Atas catatan dan kritikan dari Mufti, jajaran direksi bank Himbara, memutuskan untuk tak akan ada lagi rencana mengenakan pungutan dalam penggunaan ATM Link untuk cek saldo dan tarik tunai.
Sebelumnya, memang ada rencana bank BUMN mengenakan pungutan ATM Link per 1 Juni 2021, yaitu cek saldo Rp2.500 dan tarik tunai Rp5.000, dari yang semula gratis. Rencana itu akhirnya diputuskan ditunda karena menimbulkan polemik di masyarakat.

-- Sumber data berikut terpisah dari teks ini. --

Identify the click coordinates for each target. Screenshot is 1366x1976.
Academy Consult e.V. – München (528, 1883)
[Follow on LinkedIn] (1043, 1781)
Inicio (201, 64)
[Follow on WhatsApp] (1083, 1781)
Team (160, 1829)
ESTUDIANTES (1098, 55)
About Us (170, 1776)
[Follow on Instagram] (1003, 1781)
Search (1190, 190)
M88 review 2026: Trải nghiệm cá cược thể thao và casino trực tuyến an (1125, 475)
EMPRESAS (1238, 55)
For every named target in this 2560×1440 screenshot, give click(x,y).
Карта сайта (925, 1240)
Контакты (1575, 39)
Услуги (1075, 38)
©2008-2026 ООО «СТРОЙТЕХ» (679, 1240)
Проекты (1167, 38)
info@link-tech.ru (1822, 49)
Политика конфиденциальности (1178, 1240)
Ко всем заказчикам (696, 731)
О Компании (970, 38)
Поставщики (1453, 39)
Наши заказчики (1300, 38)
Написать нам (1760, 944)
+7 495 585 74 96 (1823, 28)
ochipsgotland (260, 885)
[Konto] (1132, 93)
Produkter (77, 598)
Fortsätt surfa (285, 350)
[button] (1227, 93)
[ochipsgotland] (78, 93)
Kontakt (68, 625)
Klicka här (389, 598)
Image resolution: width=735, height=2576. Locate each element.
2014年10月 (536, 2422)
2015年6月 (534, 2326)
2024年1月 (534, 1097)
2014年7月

Mendapat kritik tersebut, akhirnya para direktur utama Himbara, yaitu BRI, Bank Mandiri, BNI, dan BTN, menyatakan membatalkan rencana pengenaan biaya cek saldo dan tarik tunai di ATM Link. Jadi, bukan hanya menunda, tapi membatalkan.
“Maka kami berempat (BRI, Bank Mandiri, BNI, BTN) memutuskan bahwa tidak akan mengenakan biaya itu,” kata Dirut BRI Sunarso, dalam rapat yang juga disiarkan langsung melalui Youtube tersebut.
Dia menjelaskan, sesungguhnya bank-bank swasta juga menerapkan biaya di ATM. Hal itulah yang semula akan dinormalkan.
“Sesungguhnya semua bank itu mengenakan biaya itu. Hanya ATM Link Himbara yang tidak mengenakan. Tetapi rasanya polemiknya lebih seru daripada manfaat yang diperoleh bank, yang tadinya mau meng-educate orang supaya lebih ke mobile banking,” kata Sunarso. (ryo/set)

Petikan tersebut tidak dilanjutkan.